Fine coffee learn to talk about some common sense about pressing powder

The loose powder is compacted by a certain amount of pressure so that the pressurized hot water can penetrate evenly. Here, several problems are involved, in fact, a vector problem, to put it mildly. The direction of powder pressing, as well as the strength of powder pressing.

The direction of pressing powder: (it may be a little more complicated than we thought)

This is obvious, vertically down. If the pressure is inclined, the high-temperature and high-pressure hot water coming out of the boiling head will seek the infiltration of the layer with the least resistance, resulting in uneven extraction. At the same time, it is easy to have the channel effect that we often talk about.

I need to explain this. I don't need much. But with regard to the direction of powder pressing, it will indirectly involve another problem, that is, the problem of powder distribution (grooming).

The biggest reason why we want to cloth powder, of course, is the control of the amount of powder, that is, if the amount of powder is distributed flat and the excess amount of powder is scraped off, then the same action each time can ensure the same amount of powder. In fact, there is another reason, that is, to distribute the powder evenly. Because a traditional theory is that the water in the head is evenly permeated, so the powder should be flat and the powder should be flat, so that the extraction is uniform. (some people think that the water coming out of the cooking head will eventually be concentrated at one point, so the powder hammer needs to be curved, but there is no essential difference between the two after test and blind test.)

Ok, this is the traditional way of thinking. Some people don't think so.

If you pay attention to Stephen Morrissey in 2008, he actually has no cloth powder after receiving the powder through the grinder. When the powder is piled into a tapered hill, press the powder directly. This practice has been bothering me. Even if discussed with several colleagues, there is no definite answer. But from coffeegeek's April release of VST basket, some answers have been found more or less.

First of all, although our effluent is average and the pressure can be evenly distributed, a very important hardware limitation is the basket. First of all, take a look at a picture from coffeegeek, we can see that the vast majority of basket holes vary in size.

Secondly, we have the opportunity to look at the basket of the coffee handle. In fact, the distribution of holes is not uniform, but the center is denser and the edges are sparse. In other words, the chances of being infiltrated by water in the middle are far from the edge. This, more or less, can explain the uneven distribution of powder in Stephen during the competition. Because when a cone is piled up, most of the powder is concentrated in the center of the basket, which compensates for the uneven extraction.

It is also because of this discovery that VST makes its own basket holes very uniform in size and distribution. Thus applied for a patent (http://www.coffeegeek.com/opinions/markprince/04-29-2011) of course, with this basket, it is not possible to press pressed powder directly without cloth powder. This is also when the new basket experimented with coffeegeek, mark prince had to change the way Stephen used to do.

The power of powder pressing (it may be easier than we thought)

The most basic question is how powerful it is and how much kg. I have heard of 25kg before, and I have also heard that Italians regard coffee as their life and touch it gently.

In explaining this problem, one of the most basic problems needs to be corrected. Strength should be described by Newton. It is not literal, the reason will be explained later.

If we explain it in terms of Newton, then let's convert it first. 15kg is a more commonly used description, so when converted into Newtonian units, it is 15kg*9.8N/KG, that is, about 150N.

Next, let's take a look at the power of nine atmospheric jets of water on Coffee pressed powder.
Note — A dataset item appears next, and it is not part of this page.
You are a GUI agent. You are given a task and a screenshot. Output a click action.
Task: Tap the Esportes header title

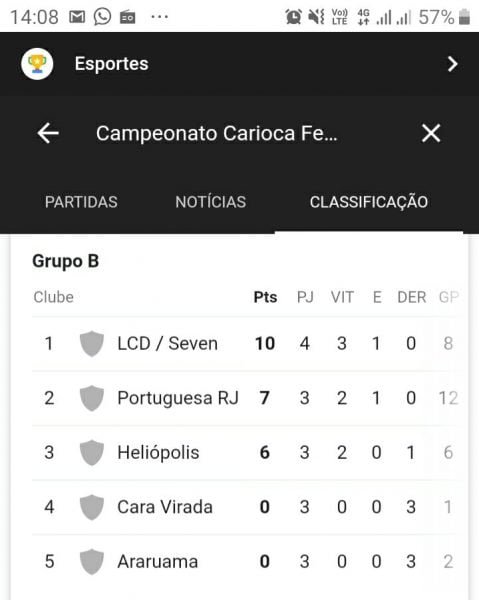point(111,64)
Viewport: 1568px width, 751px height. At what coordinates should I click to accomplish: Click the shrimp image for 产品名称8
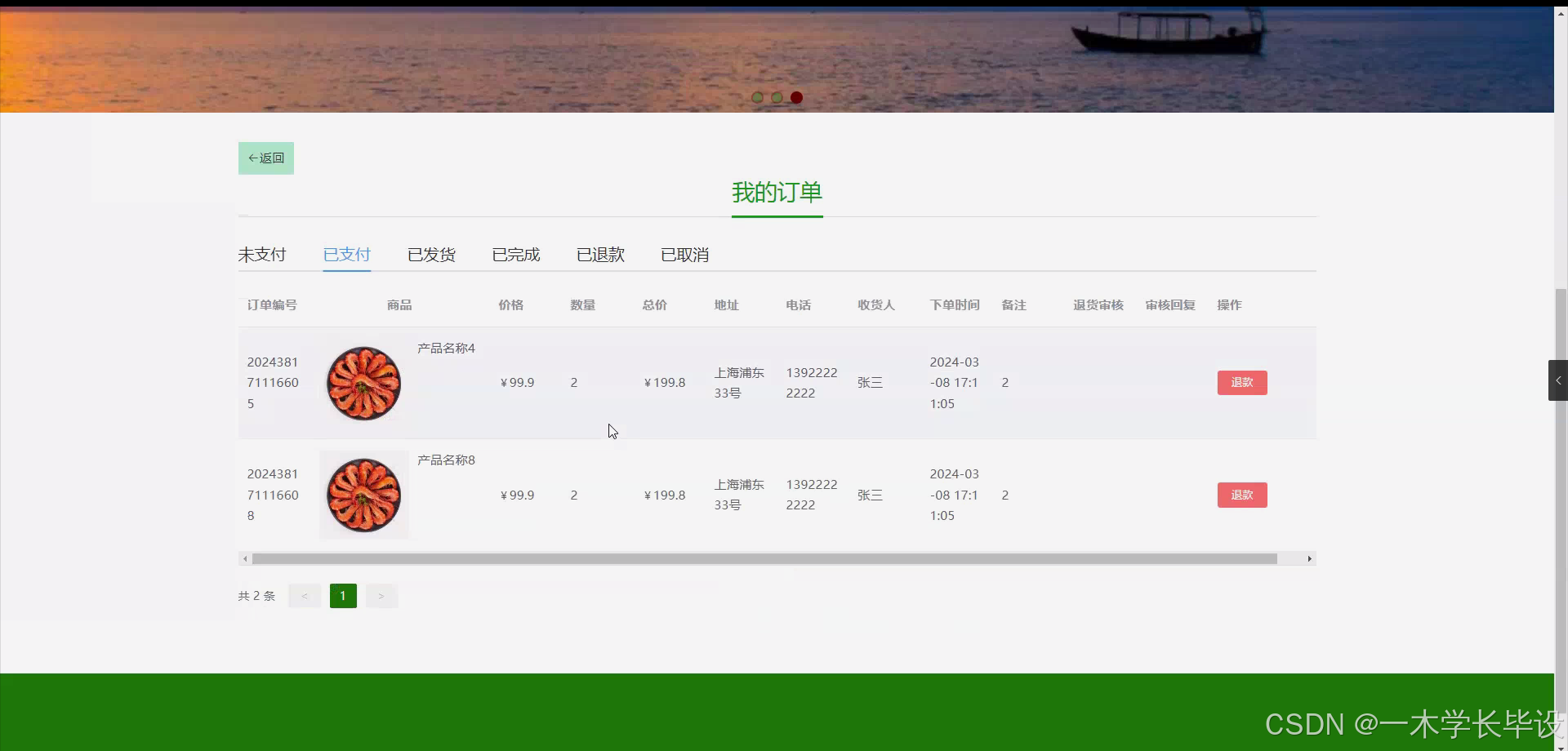[x=363, y=494]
Nine atmospheric pressure means that in a unit square meter, there is a force equivalent to nine atmospheric pressure, which is 900KN/ M ^ 2.
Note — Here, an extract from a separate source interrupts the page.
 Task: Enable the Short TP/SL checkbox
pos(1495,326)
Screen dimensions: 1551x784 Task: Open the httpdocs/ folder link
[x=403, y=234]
The area of our average 58mm diameter pressed powder is (58 58mm 2 to 1000) ^ 2 to 3.14, that is, about 0.00264 square meters.

Then the pressure generated is 900, 000, 000, 0.00264, or 2380N.

The 150N produced by the powder hammer is obviously negligible compared with the flow of 2380N at nine atmospheric pressure.

At the same time, there is another important factor to consider. When La Marzocco designed the Swift automatic filling device around 2000, they experimented with forces ranging from 2 pounds to 30 pounds (that is, about 15kg). Found that no matter how much power, the power to the bottom of pressed powder is almost powerless. This is like a car collision experiment, where the extrusion and deformation of the car body itself is the result of absorbing energy.

Therefore, the conclusion drawn from these two points is very simple: the strength of the powder does not have much to do with it, as long as the powder is pressed tightly. At the same time, it is more important to keep the powder pressing force consistent every time.